**The data**

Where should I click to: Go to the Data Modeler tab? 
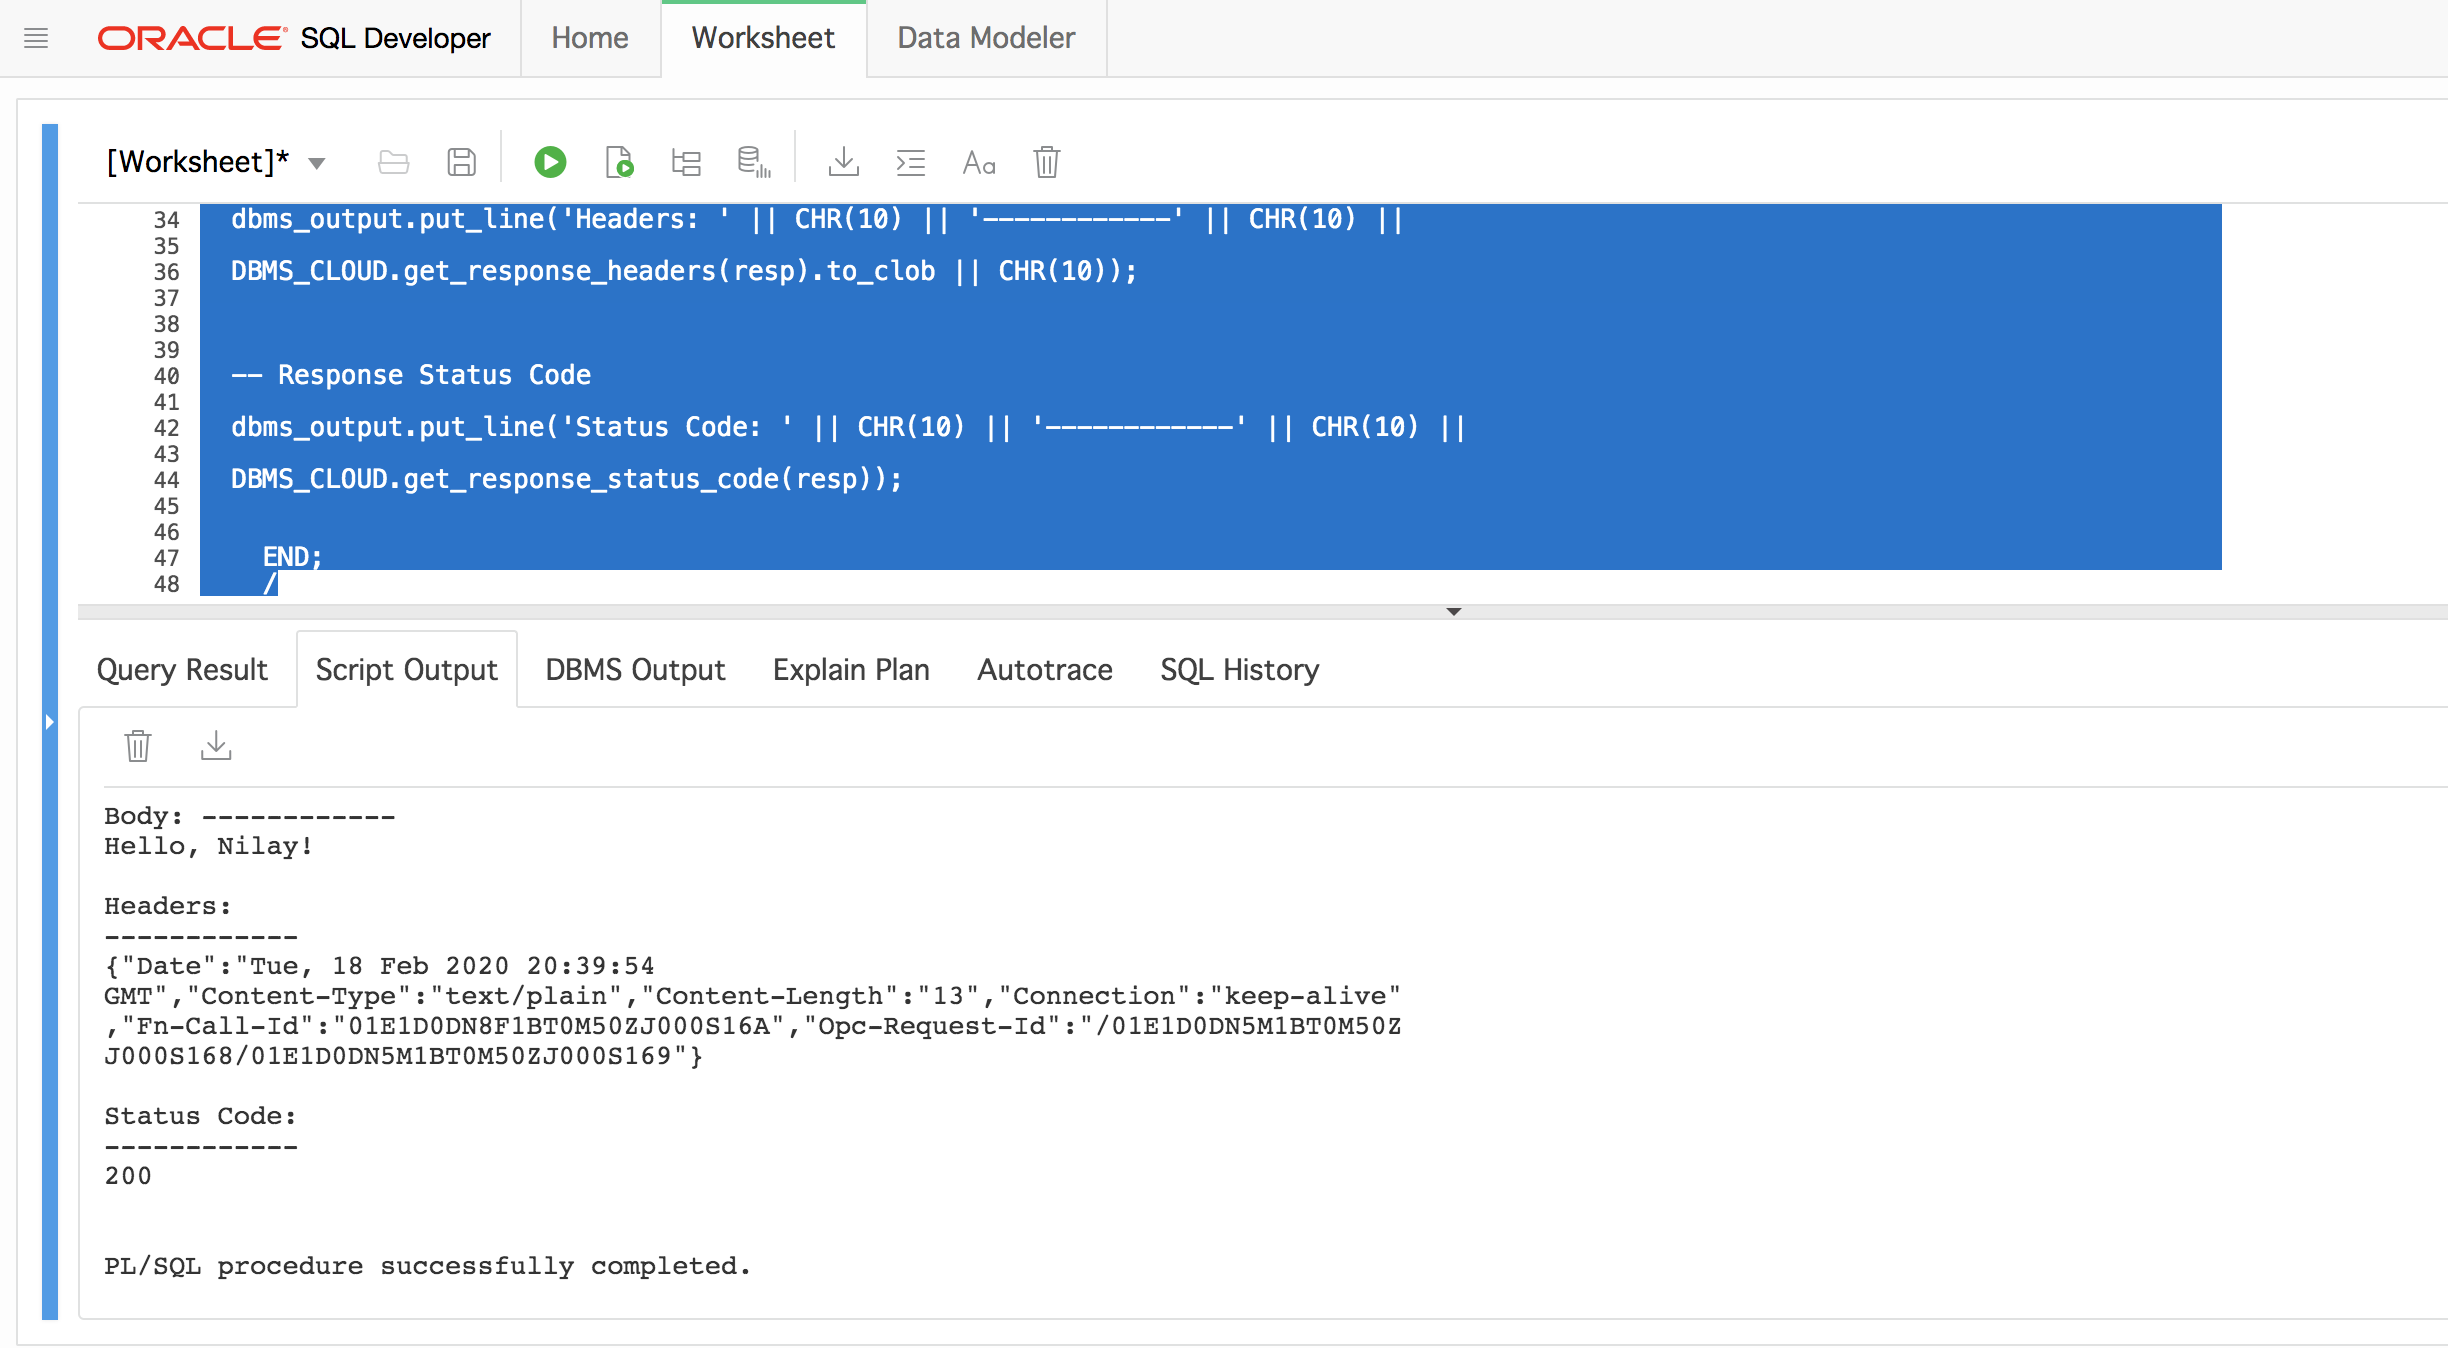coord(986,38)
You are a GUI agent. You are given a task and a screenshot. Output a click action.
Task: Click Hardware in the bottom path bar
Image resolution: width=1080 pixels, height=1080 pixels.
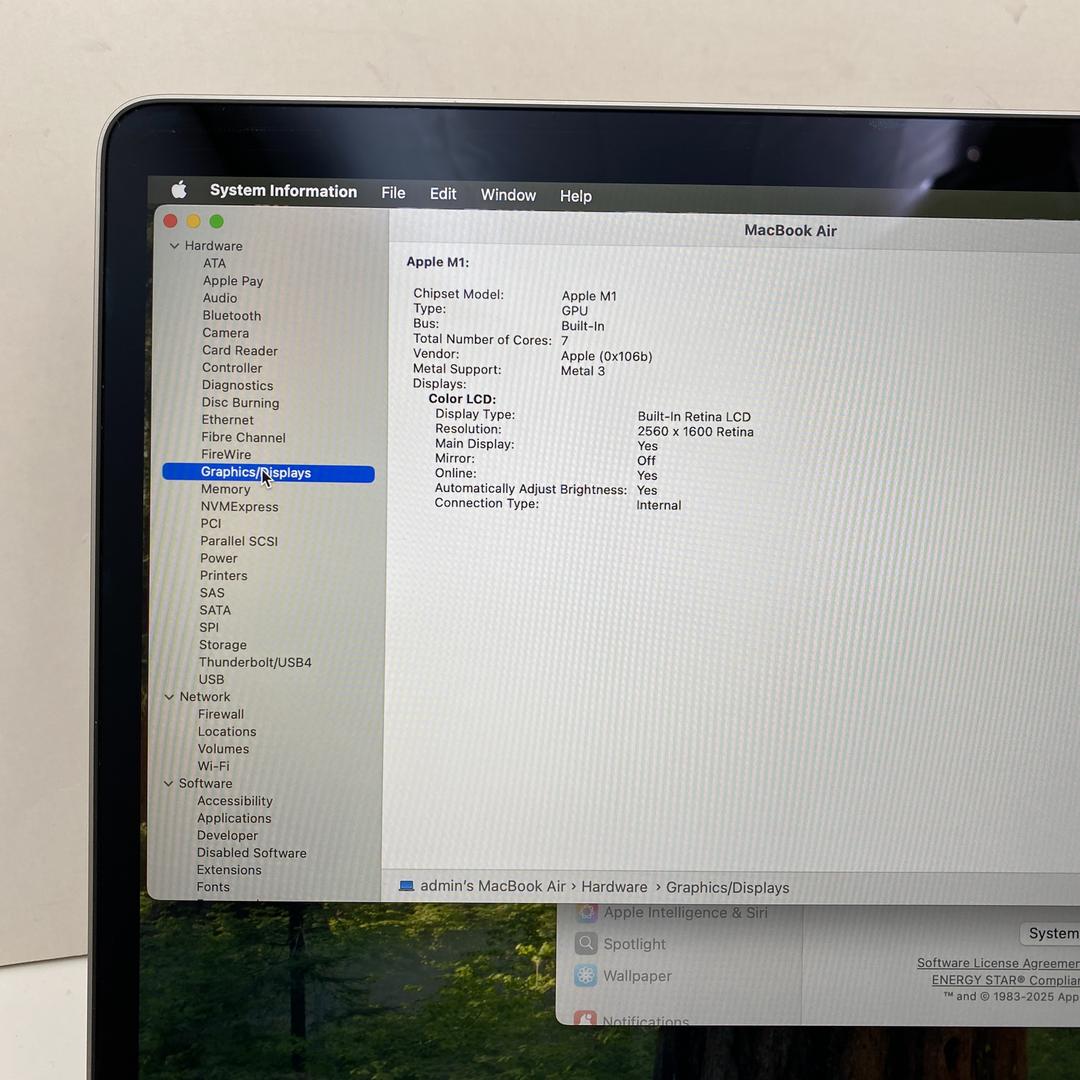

**Problem**
Please format the listing as a JSON list of strings, one per line with blank lines dropped, starting at the line containing "You are a GUI" and running through the end of the listing. Leave the pictures out.

**Response for this exercise**
[
  "You are a GUI agent. You are given a task and a screenshot. Output a click action.",
  "Task: Click Hardware in the bottom path bar",
  "Image resolution: width=1080 pixels, height=1080 pixels."
]